» Records for this task
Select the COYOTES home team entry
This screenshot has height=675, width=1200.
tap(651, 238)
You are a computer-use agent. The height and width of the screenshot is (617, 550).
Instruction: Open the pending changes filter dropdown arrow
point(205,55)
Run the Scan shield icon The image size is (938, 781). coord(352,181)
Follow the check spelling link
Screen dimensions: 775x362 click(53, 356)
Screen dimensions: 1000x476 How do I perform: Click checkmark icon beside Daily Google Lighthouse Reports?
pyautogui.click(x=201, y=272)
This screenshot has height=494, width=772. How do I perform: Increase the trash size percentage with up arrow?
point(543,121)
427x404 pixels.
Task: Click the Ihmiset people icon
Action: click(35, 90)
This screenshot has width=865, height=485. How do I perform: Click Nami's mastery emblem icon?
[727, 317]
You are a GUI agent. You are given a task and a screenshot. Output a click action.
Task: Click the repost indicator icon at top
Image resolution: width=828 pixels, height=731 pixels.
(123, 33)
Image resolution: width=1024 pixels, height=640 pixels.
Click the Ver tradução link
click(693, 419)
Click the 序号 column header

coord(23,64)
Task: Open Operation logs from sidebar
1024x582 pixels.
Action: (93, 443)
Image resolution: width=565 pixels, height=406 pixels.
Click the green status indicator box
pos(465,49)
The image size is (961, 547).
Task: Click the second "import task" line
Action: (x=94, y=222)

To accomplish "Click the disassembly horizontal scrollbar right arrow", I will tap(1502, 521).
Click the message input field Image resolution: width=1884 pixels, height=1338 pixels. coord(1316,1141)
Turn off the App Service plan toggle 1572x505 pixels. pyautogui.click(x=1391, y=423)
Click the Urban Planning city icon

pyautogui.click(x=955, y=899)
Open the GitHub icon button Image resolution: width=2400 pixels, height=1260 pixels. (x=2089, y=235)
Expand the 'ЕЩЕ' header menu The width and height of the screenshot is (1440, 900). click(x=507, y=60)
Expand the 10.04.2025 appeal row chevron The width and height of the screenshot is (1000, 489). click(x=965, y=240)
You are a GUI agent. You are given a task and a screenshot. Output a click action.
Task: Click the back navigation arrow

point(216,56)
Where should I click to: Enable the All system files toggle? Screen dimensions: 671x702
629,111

» What to do
"Expand" is the word to look for; copy every line of the data that has it.

» Exercise answer
Expand the 'ЕЩЕ' header menu The width and height of the screenshot is (1440, 900). click(x=507, y=60)
Expand the 10.04.2025 appeal row chevron The width and height of the screenshot is (1000, 489). click(x=965, y=240)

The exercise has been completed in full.